I pretended to be a dinosaur, does that count?
Out of real witches???
It’s like gorilla glue: made by gorillas for gorillas from gorillas.
I wanted to conquer the world like Alexander the Great. I’m not sure why that appealed to me, in retrospect.
(A friend gave me some advice a few years ago. He said “You’re much more normal than you like to think. You have normal needs and you will be happy if you live a normal life.” I don’t know if he’s right.)
Sounds like your friend is just lame.
In seriousness, 99.999999% of people will live a “normal” life, and very occasionally, someone might have a time or two that elevates it above “normal”. The percentage of people who live “above” normal lives is so tiny, physicists would laugh at you for using so many decimal places.
Wanting more isn’t a problem unless that desire is killing what you have to be happy about now.
In other words, “don’t let perfect get in the way of good”
I find it incredibly interesting that people knew the always wanted things like that…a spouse, a grand wedding, children of their own.
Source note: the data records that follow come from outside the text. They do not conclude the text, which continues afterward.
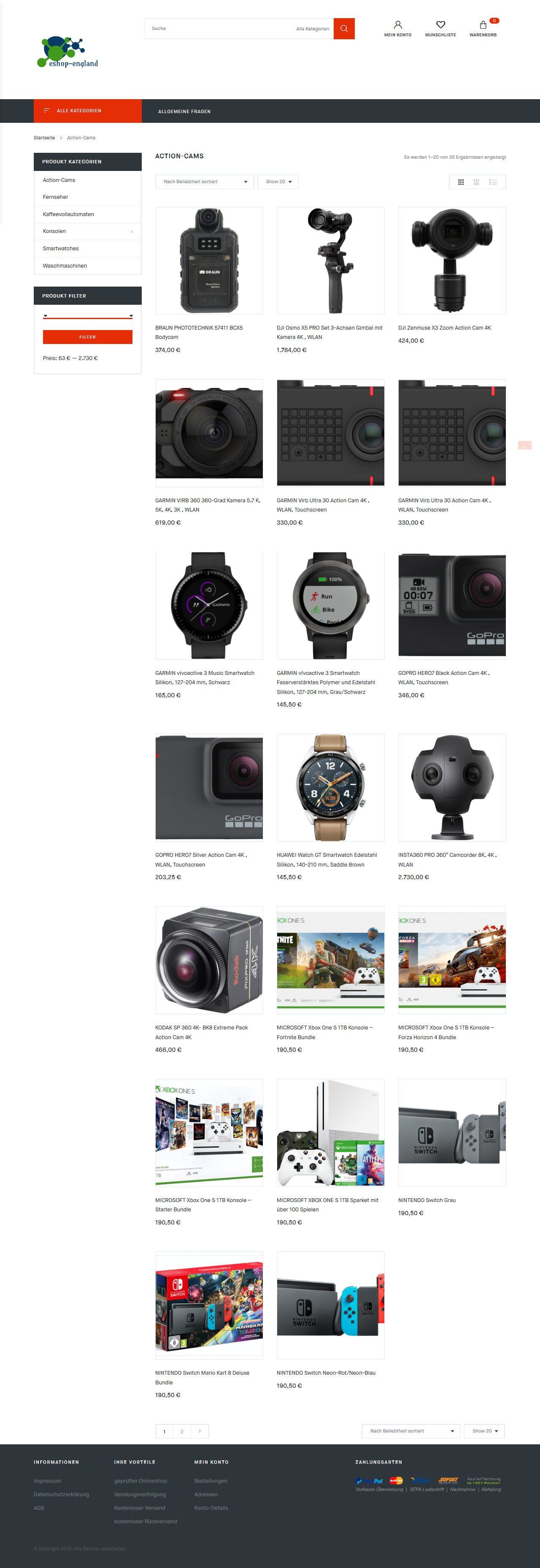Click the red Filter button

(88, 337)
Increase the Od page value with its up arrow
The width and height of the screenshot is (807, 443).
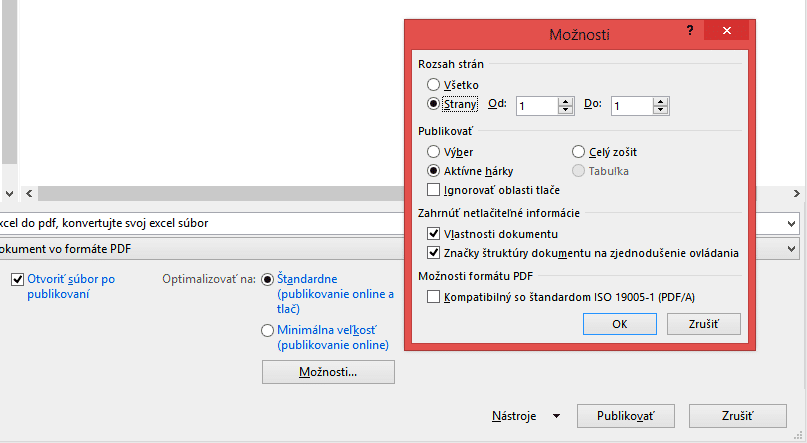tap(565, 101)
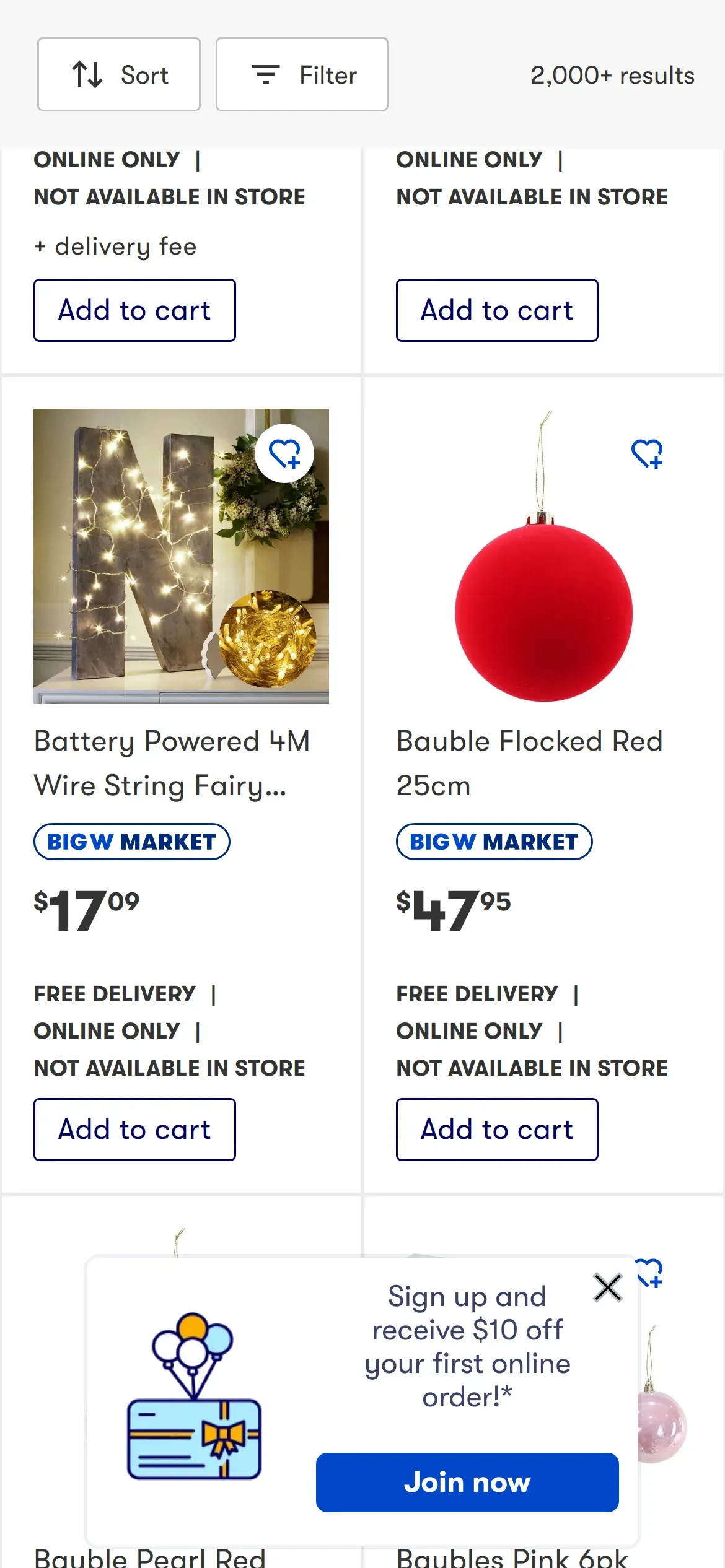Click BIG W Market badge under fairy lights
Image resolution: width=725 pixels, height=1568 pixels.
[x=131, y=842]
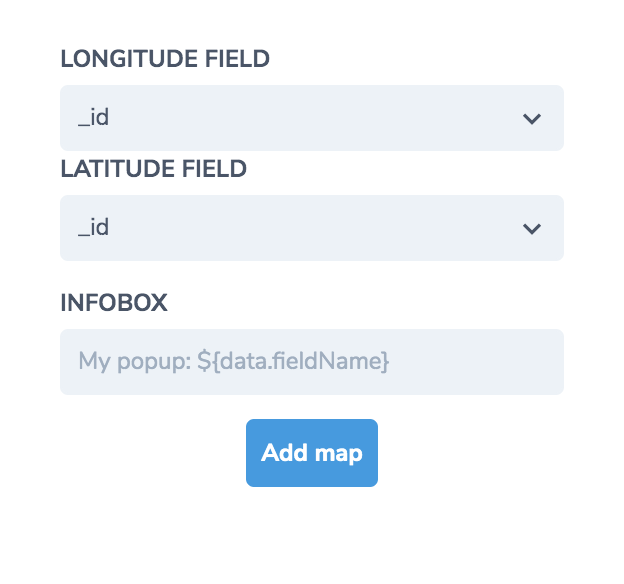
Task: Change the longitude column from _id
Action: pos(311,118)
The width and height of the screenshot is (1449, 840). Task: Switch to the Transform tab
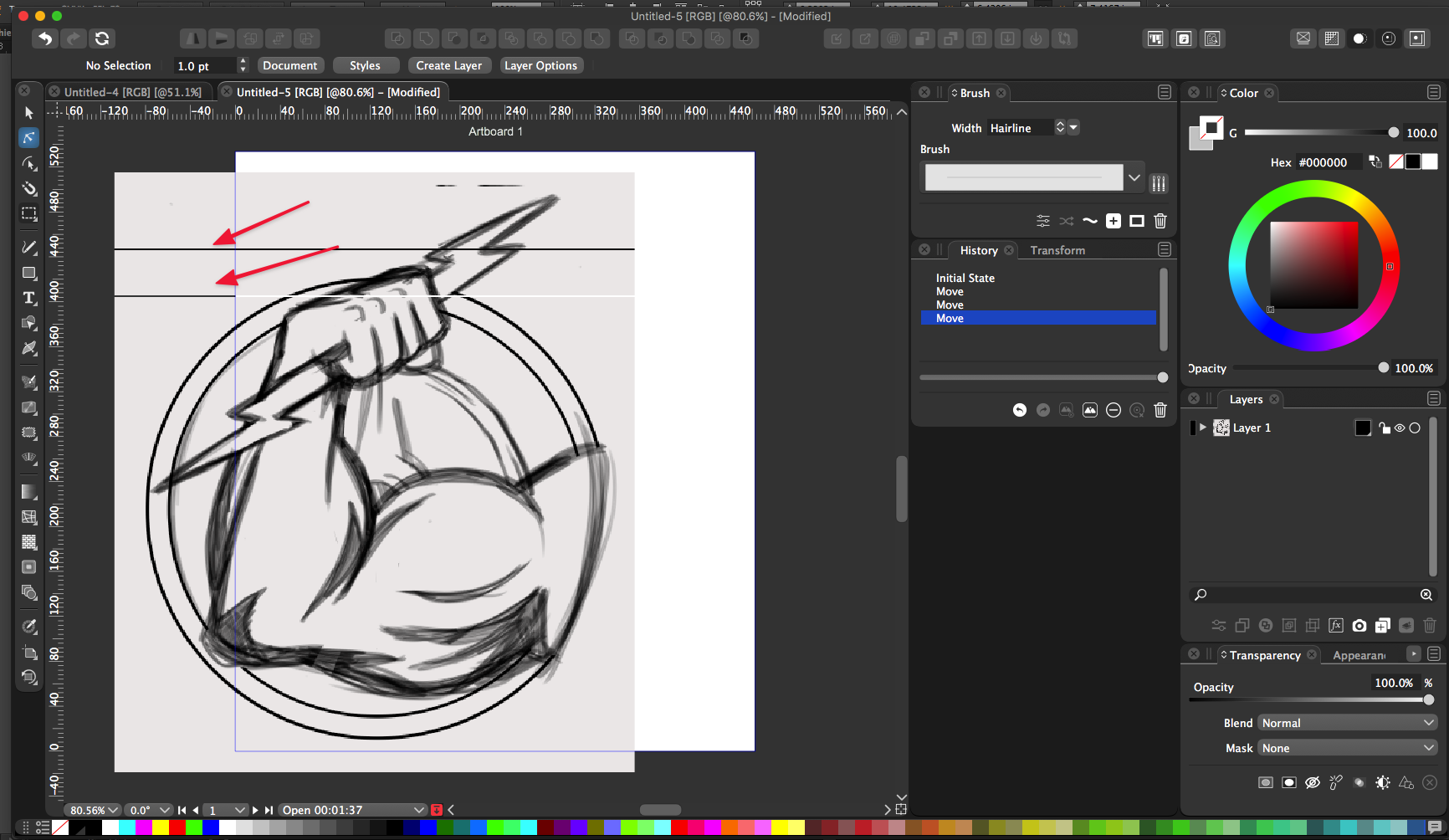(1057, 250)
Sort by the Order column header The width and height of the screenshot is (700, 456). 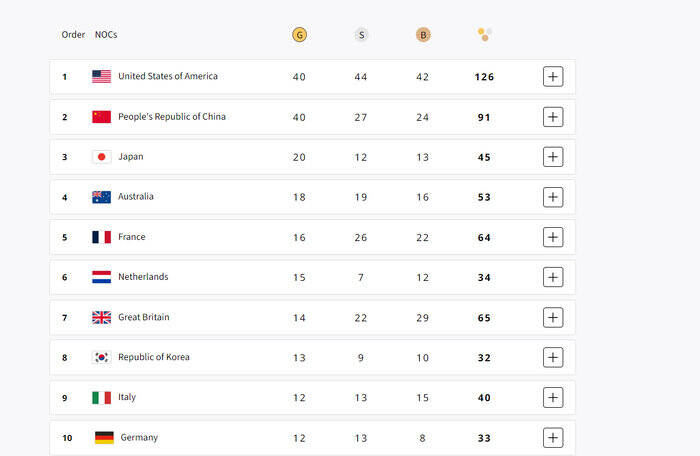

I don’t think I’ve ever really thought that way about those things.
When I was not an adult I thought I wanted a family. It wasn’t until I became an adult and started to interact with children as one that I learned I DID NOT want one. And I’ve heard all the platitudes.
And I’ve heard all the platitudes.
I like to make people uncomfortable when they start going on about how my wife and I should have kids. She had a TL and I had a vasectomy. I usually start off with “kids are off the table for us.”
We SHOULDN’T have kids because genetics on both our families are shit.
We WON’T have kids because they’re awful to deal with 90% of the time, and neither of us feel that the world will be a livable place in their lifetime so it would be cruel to have children anyway.
We CAN’T have kids because the medical procedures.
If someone gets pushy about it, I act emotional, burst out that after so many miscarriages we have given up on children and the person should learn to take a hint.
So far nobody has had anything else to say after that.
My retort usually has to do with people who when I tell them that I don’t want to have to tolerate children tell me that it’ll be different when the children are my own. I tell them that if they’re a good parent they probably have encountered a hundred times where their child has been difficult or unruly or just some form of stressful but all of those hundred times disappear during that one moment where they get to see their kid smile or overcome a challenge or succeed in some way. Which usually you know causes them to get you know happy or nostalgic thinking back on a moment like that. To which I then say I would trade 100 of those moments that you’re thinking about right now for one day of not having to get up before the sun.
I dug a giant hole in my back yard and called it a bear trap. Parents were not impressed.